Task inputs >>
* * * * * * * * *

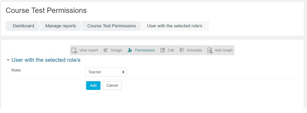
Task: Click the Design palette icon
Action: 105,50
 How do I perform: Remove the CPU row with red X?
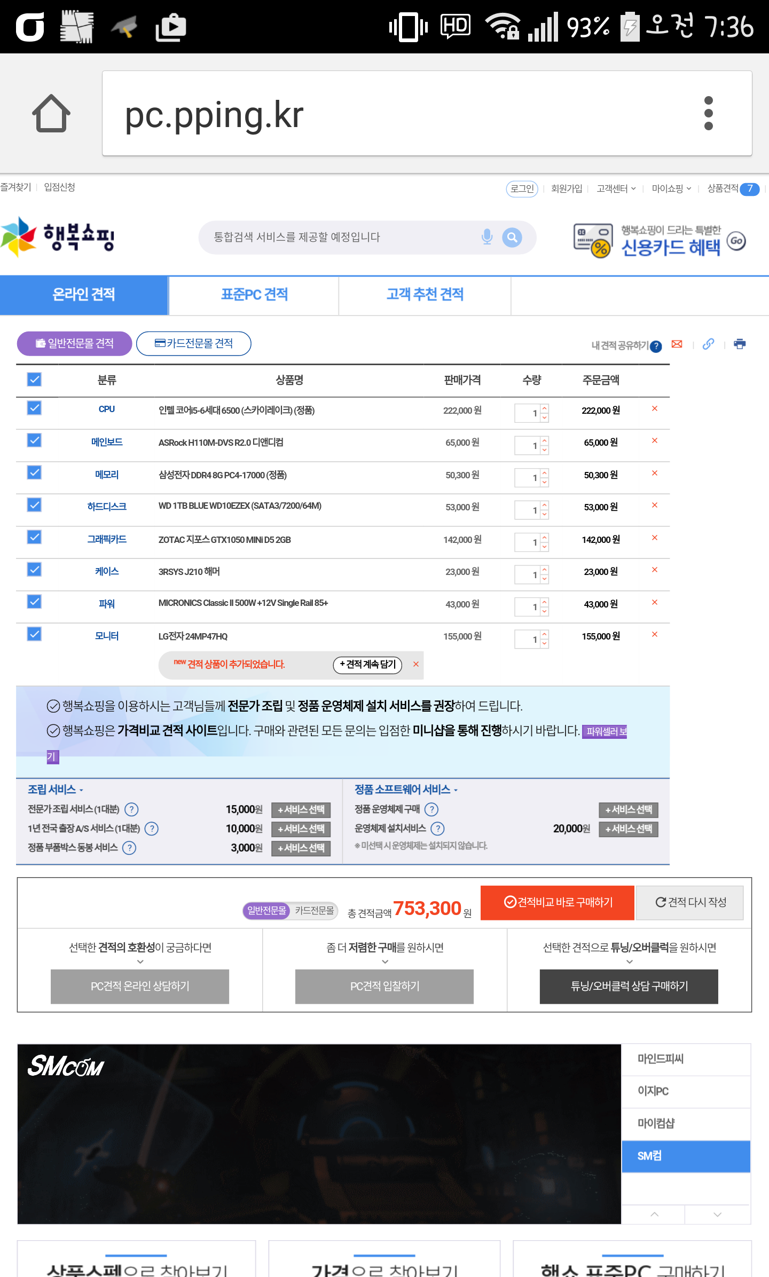[654, 409]
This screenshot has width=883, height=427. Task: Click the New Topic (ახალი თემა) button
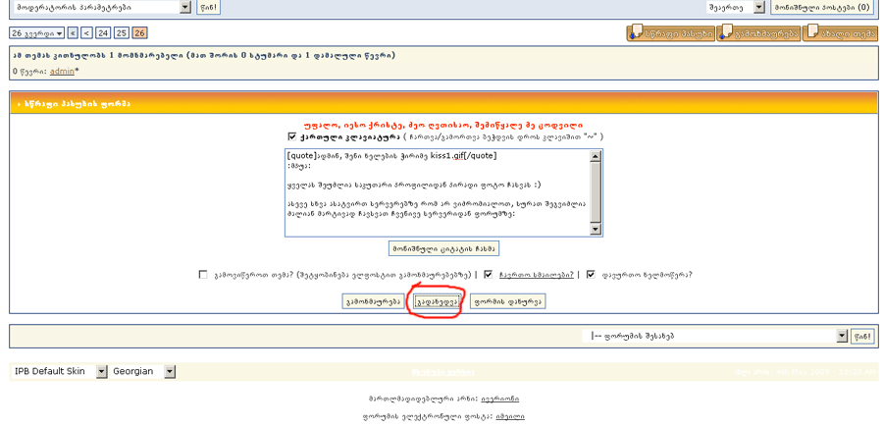[x=840, y=33]
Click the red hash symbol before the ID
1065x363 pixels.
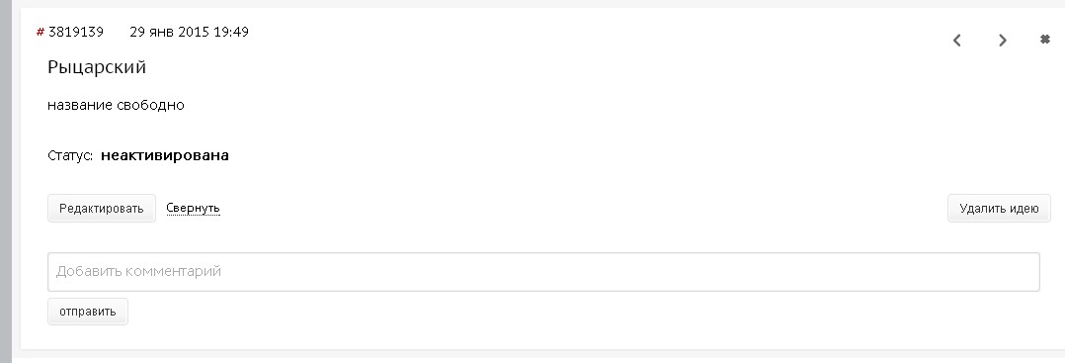tap(41, 32)
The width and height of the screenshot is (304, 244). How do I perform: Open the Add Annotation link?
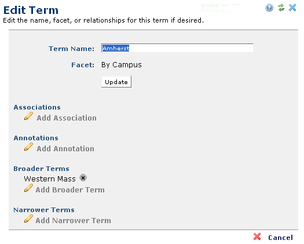pyautogui.click(x=65, y=149)
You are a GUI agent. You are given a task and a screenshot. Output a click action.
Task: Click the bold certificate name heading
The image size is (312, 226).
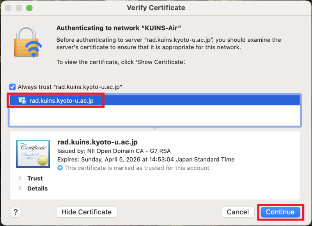(x=98, y=142)

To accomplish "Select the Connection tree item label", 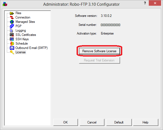I will tap(23, 17).

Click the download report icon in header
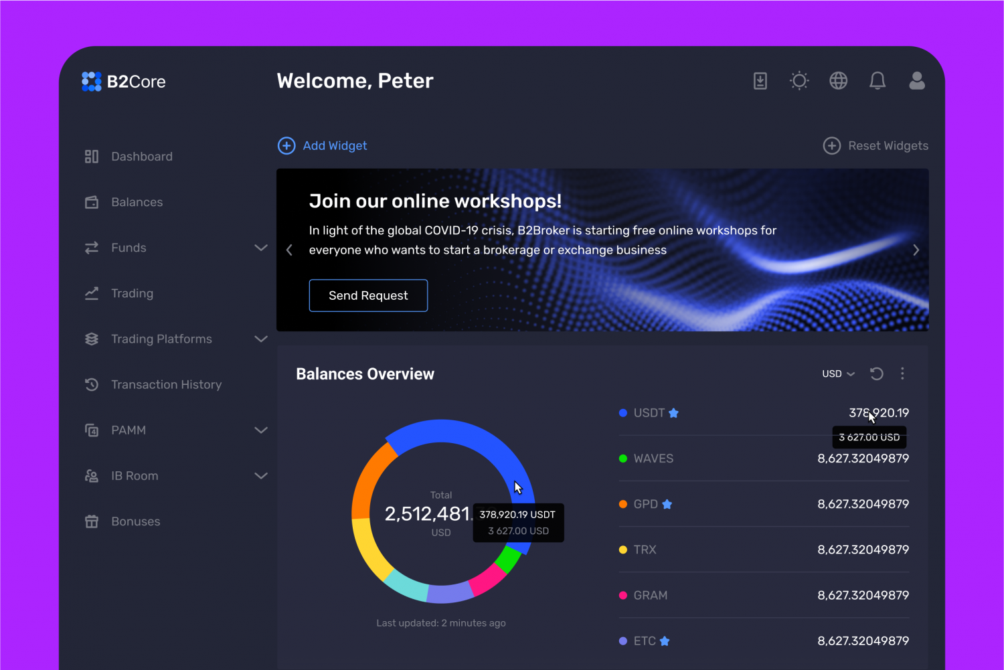760,81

* * * * * * * * *

Required action >> From the material above, give again exactly the lines from the one that contains "Click the red hash symbol before the ID" through the one that contains "Task: Click the bold certificate name heading", and leave out the pictures.

Written answer >>
Click the red hash symbol before the ID
1065x363 pixels.
tap(41, 32)
The width and height of the screenshot is (304, 244). How do I perform: Open the Add Annotation link?
pyautogui.click(x=65, y=149)
You are a GUI agent. You are given a task and a screenshot. Output a click action.
Task: Click the bold certificate name heading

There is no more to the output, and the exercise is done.